Des lanternes de papier, des bougies qui flottent sur l’eau… dans une baignoire d’une salle de bains à Rome. C’est une antique tradition chinoise que Shun Li tente tant bien que mal de respecter chaque année, en honorant la mémoire d’un célèbre poète.

La jeune femme travaille pour payer son voyage de son pays natal vers l’Italie mais surtout pour faire venir son fils resté là-bas. Les ordres arrivent de "là-haut" : pas question de discuter, on obéit. De Rome, on l’envoie donc au nord, à Chioggia, la "petite Venise", toute aussi belle mais plus pittoresque, les touristes en moins, les pêcheurs en plus.

Auparavant couturière dans un atelier textile, Shun Li devient serveuse dans un bar sur le port. Pêcheurs, retraités, chômeurs, ce sont surtout des hommes qui fréquentent ce lieu, peu habitués aux accents et visages "différents". Bepi le poète, Coppe, L’avocat, Devis, Baffo…surnoms improbables de Vénitiens pure souche, à l’accent "stretto" du nord, qui manient l’ironie comme les filets de pêche.

C’est le choc des cultures, la rencontre de deux mondes en crise que filme Andrea Segre : pas de grande théories politiques ou économiques, seulement un constat, quotidien, intime, inéluctable. D’un côté, Shun Li et tous ceux qui sont contraints ou choisissent d’abandonner leurs pays, leurs racines ; de l’autre, les « locaux » qui voient leurs traditions, leurs habitudes se transformer complètement.

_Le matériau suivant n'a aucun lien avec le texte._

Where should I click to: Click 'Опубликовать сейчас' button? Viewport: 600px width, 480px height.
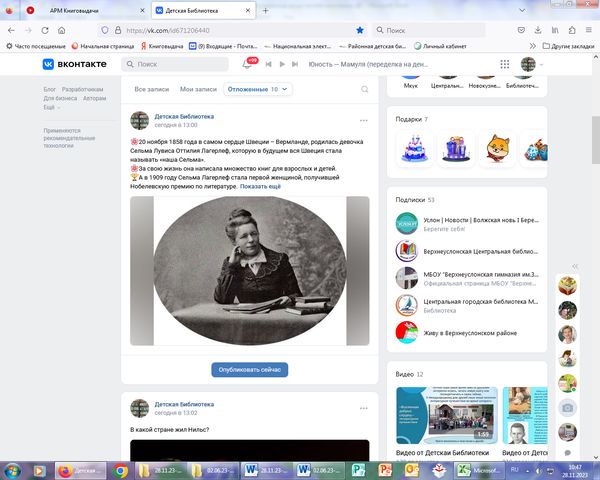(x=250, y=369)
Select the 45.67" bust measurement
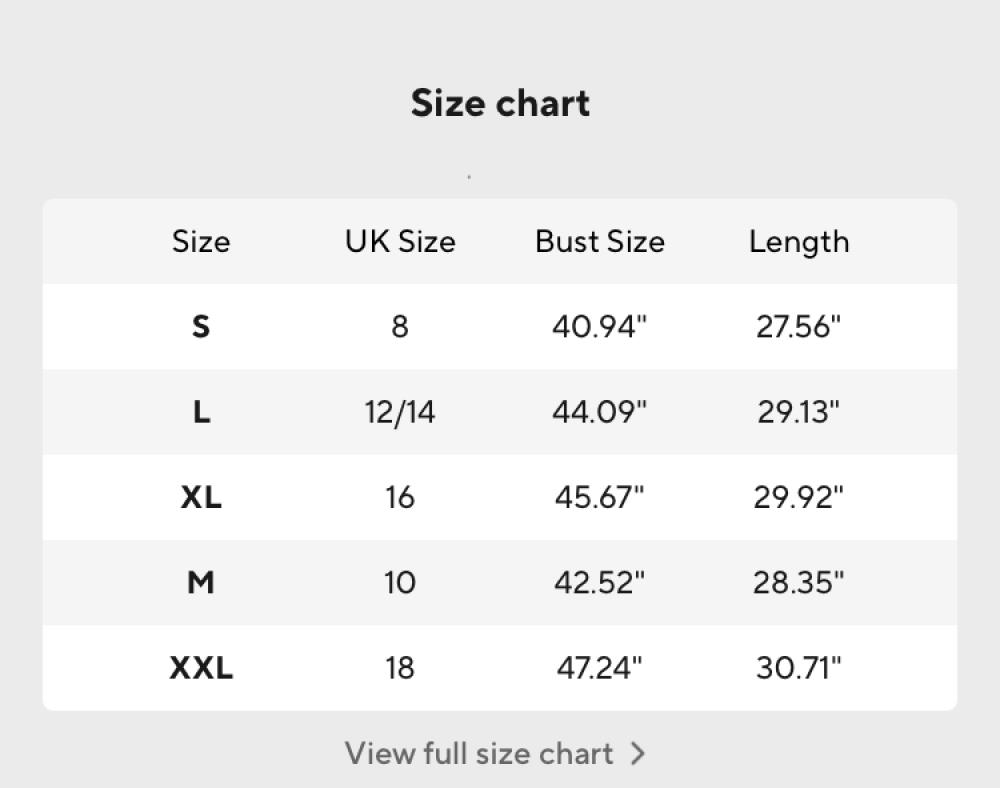1000x788 pixels. coord(600,497)
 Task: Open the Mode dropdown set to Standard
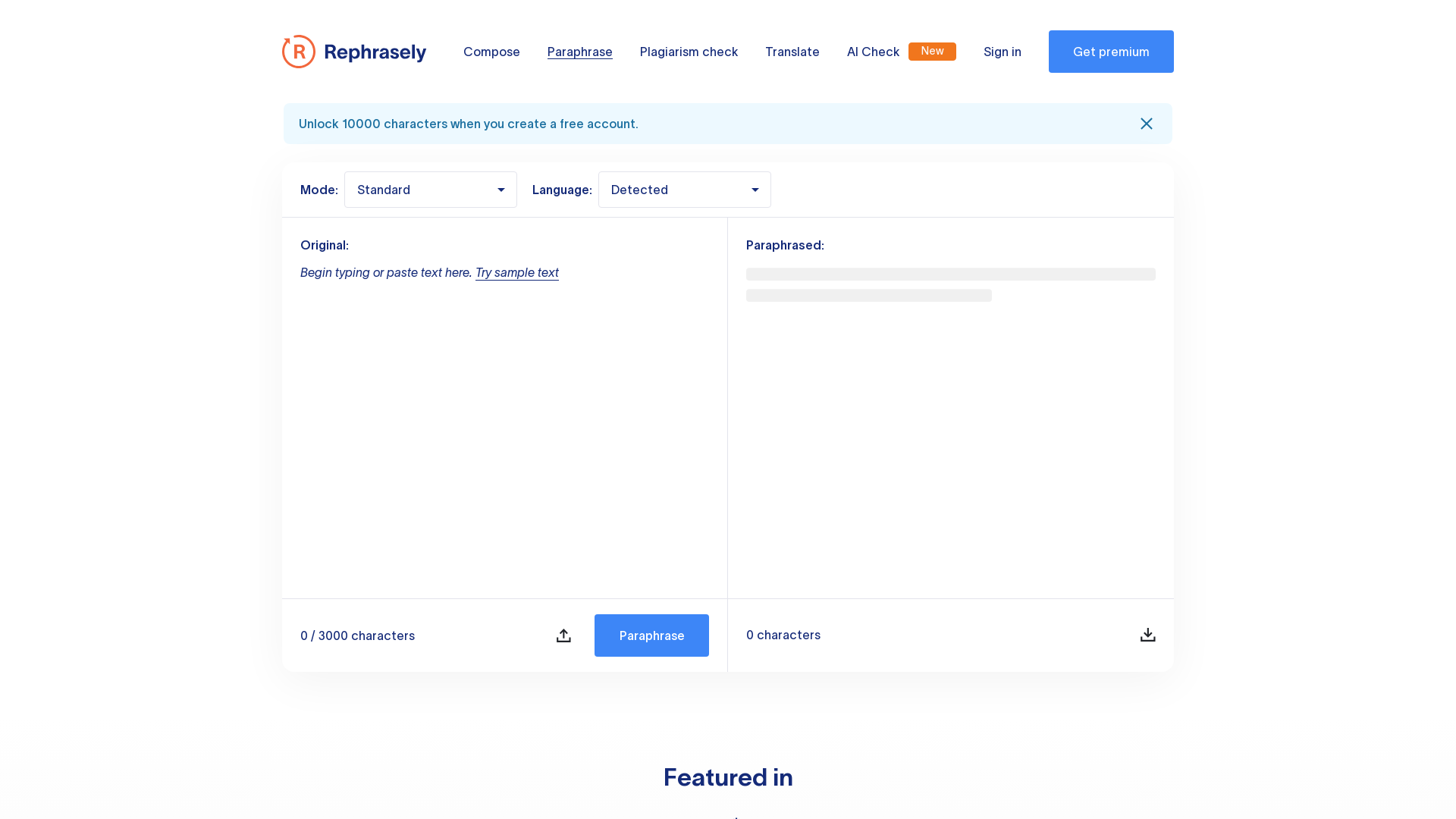pos(431,190)
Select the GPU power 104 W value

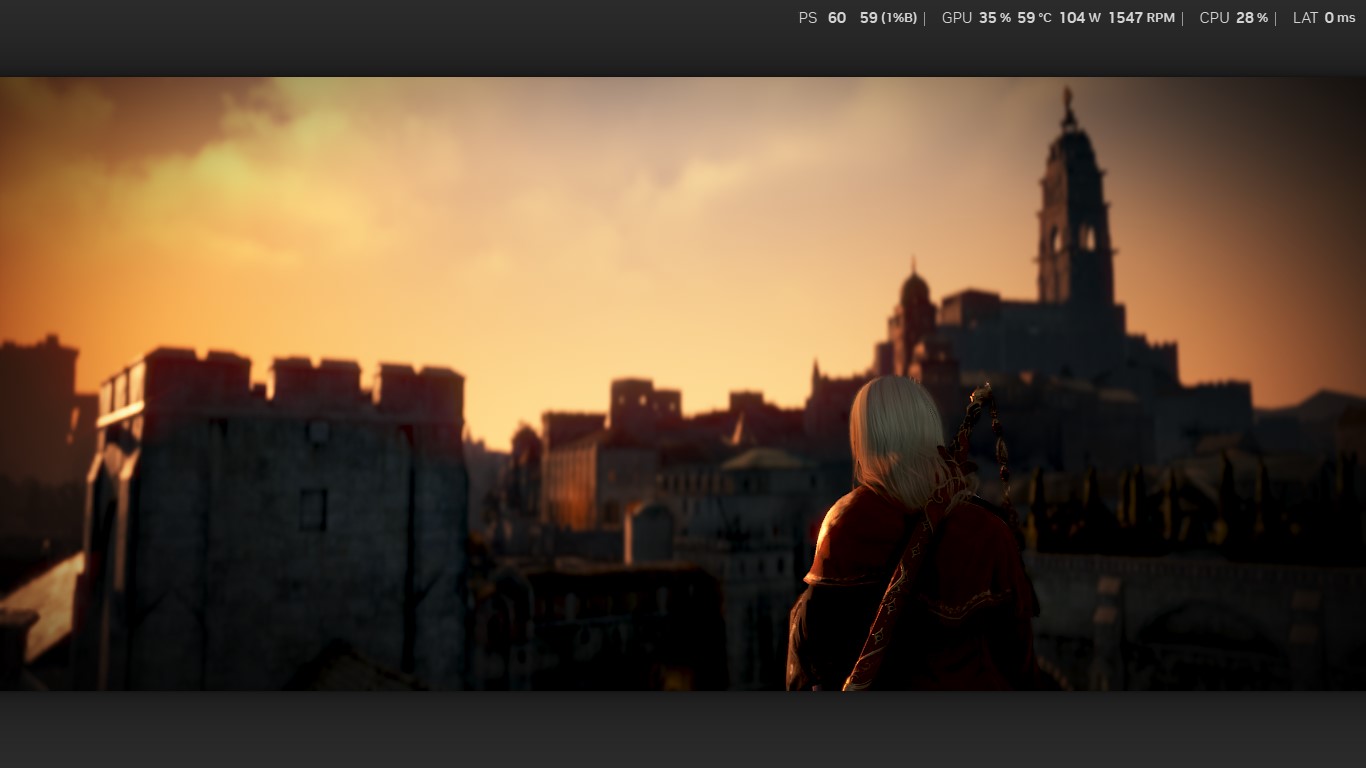click(1079, 18)
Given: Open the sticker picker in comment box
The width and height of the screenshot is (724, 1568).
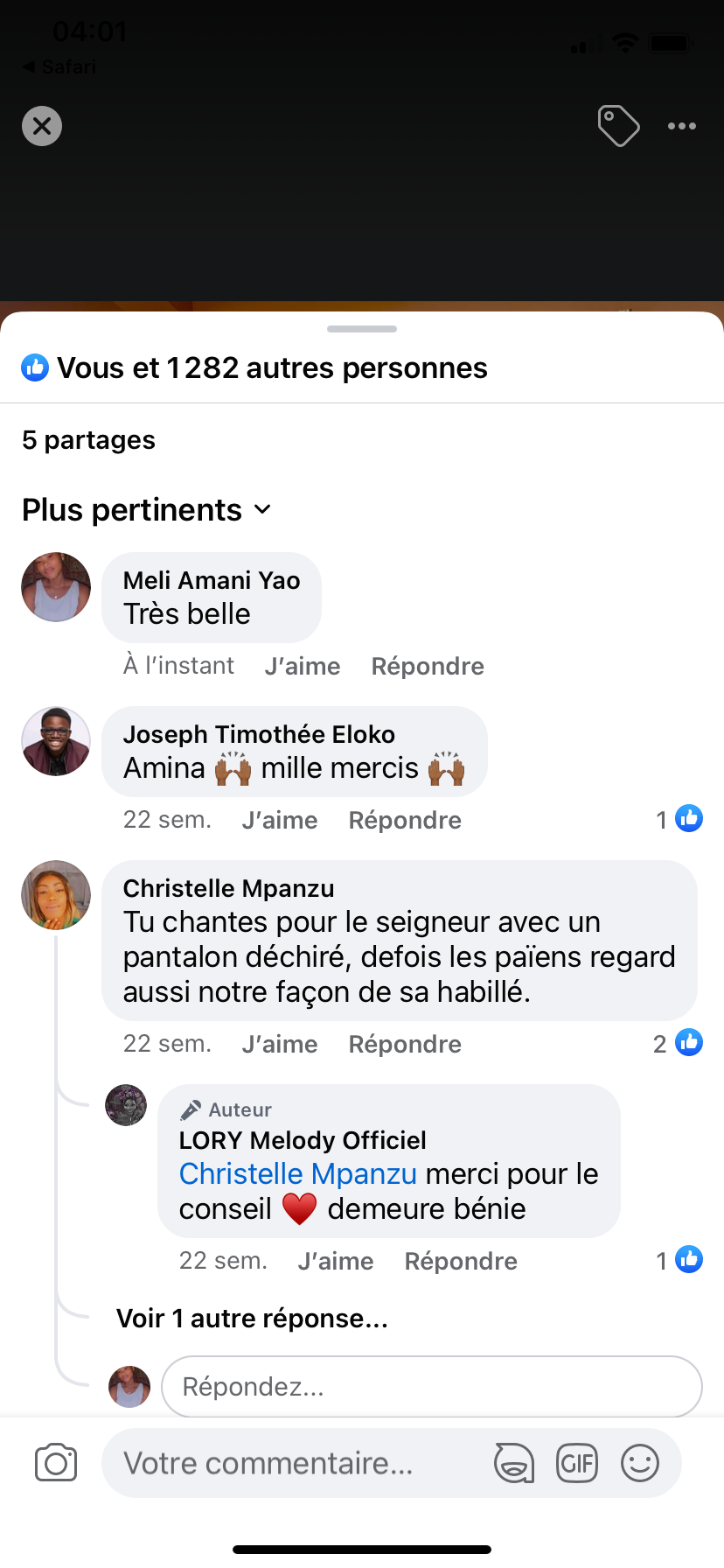Looking at the screenshot, I should pyautogui.click(x=514, y=1463).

Ces deux mondes, destinés à rester parallèles, qui d’habitude se jaugent circonspects et pleins de préjugés, finissent par se croiser et se rencontrer à travers la relation qui doucement et précautionneusement se tisse entre Bepi le vieux loup de mer, qui vit par et pour la lagune, son cabanon de pêche et ses petits verres de vin blanc et Shun Li, l’immigrée chinoise, soumise et obéissante qui travaille durement dans le seul espoir de voir un jour son fils la rejoindre. Toute en retenue, ils échangent d’abord sur les us et coutumes respectifs, puis s’apprivoisent l’un l’autre, s’entre-aident, se confient.

Une grande douceur se dégage des échanges entre Bepi et la jeune femme. Ce film est comme une poésie, tour à tour mélancolique, nostalgique, drôle : les poèmes écrits par Bepi, les timides sourires de Shun Li, les images de Chioggia, entre mer et lagune (magnifique photographie de Luca Bigazzi), le riant dialecte vénitien, la mélodique langue chinoise.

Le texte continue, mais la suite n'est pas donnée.